The Chief is by far the most interesting member of the Doom Patrol, with Drake constantly teasing at the nature of the character’s secret past and true identity. In one story, the Chief even propagates multiple versions of his own “origin” (much like the Joker does in The Dark Knight) in order to confuse the other members of the team and to weed out which one of them has been leaking information to the press. And perhaps it’s that I’m projecting something onto the story that simply isn’t there, but I couldn’t help but question the Chief’s motives at various points throughout the book – why did he assemble this team? How does he know so much about the other members, and why won’t he even reveal so much as his own name?
Even when the Chief’s backstory is partially revealed in one of the last issues of this collection, I’m not sure I entirely buy it.

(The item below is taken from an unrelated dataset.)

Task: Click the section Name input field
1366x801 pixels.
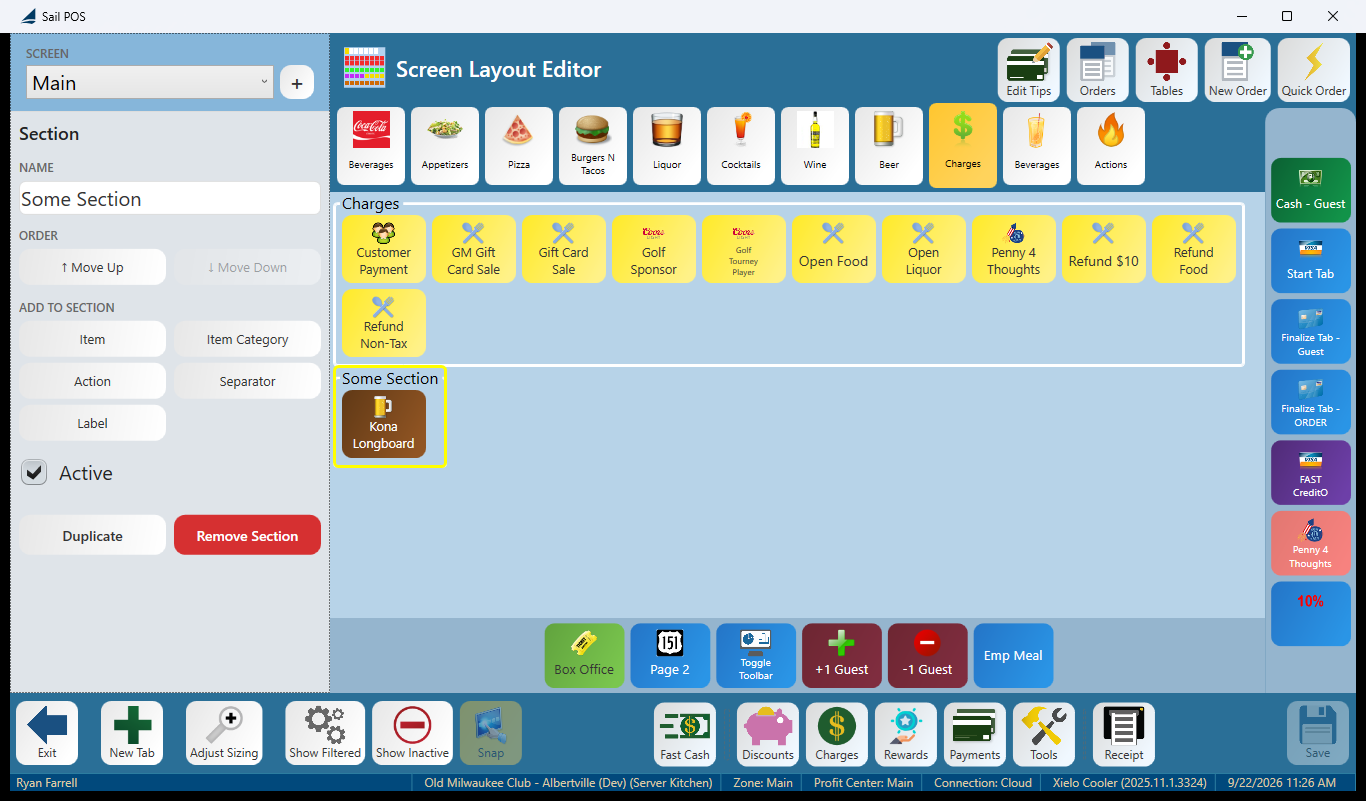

I still think there’s something he’s hiding – but again, maybe that’s just me. (For the record, though, it’s my understanding that Grant Morrison felt basically the same way, giving the Chief some more explicitly villainous qualities in his 1980s run on the title.) Either way, it makes me anxious to read the other four Archives in the series, if only to see how the mystery of the character plays out.
The other team members aren’t quite as interesting, but they’re still strangely compelling. Labeled as “freaks” by society at large, all three are extremely angry – not a quality you tend to see dominating an entire team in superhero comics from this time. “Edgy” is perhaps a cliché word to use when describing angry comic book characters, but it fits here, and at times it’s actually pretty difficult to tell why the team stays together at all. Interestingly, they don’t even begin to wear the costumes pictured on the cover until the last issue of this collection; prior to that, Elasti-Girl fights crime in a skirt and high-heeled boots, and Negative Man wears what appears to be a dark green sweatsuit. (Needless to say, the costumes are a welcome change!) Robotman and Negative Man are by far the angriest members of the team, and they take out their frustrations on one another by hurling insults over the fury of battle.
And what battles they fight! Almost every story involves humorous pseudo-scientific twists (humorous from today’s standpoint, anyway) and clever new uses for the Doom Patrol’s powers. The team faces a number of fantastically weird villains, including a brain in a jar, the Animal-Vegetable-Mineral Man (guess what three things he can turn into?), and a talking, French gorilla. The stories are surprisingly varied too, going beyond the simple superhero vs. supervillain formula – in one of the final stories, for instance, Elasti-Girl goes to Korea to solve the mystery of a missing-in-action American G.I.
All of these things work together to set the Doom Patrol significantly apart from the majority of other super-teams that populated the 1960s. My only complaint with the first Archive edition is that the art reconstruction goes too far in some cases, and there are more than a few panels where it’s clear that there were more lines in the original pencil art. The colors too, especially in the shading of Negative Man’s bandages, are a bit anachronistic in their sophistication. Such is the case with all of the color reprints that Marvel and DC put out, though, and the restoration in this case isn’t any better or worse than what they typically offer.
Overall, The Doom Patrol Archives, Vol. 1 certainly has my recommendation, and with the entire series being done by the same creative team, I’m confident that it will only improve with subsequent volumes. Its cult status today is unsurprising given its more unique aspects, and I would encourage anyone looking for a strong dose of Silver Age weirdness to give it a look.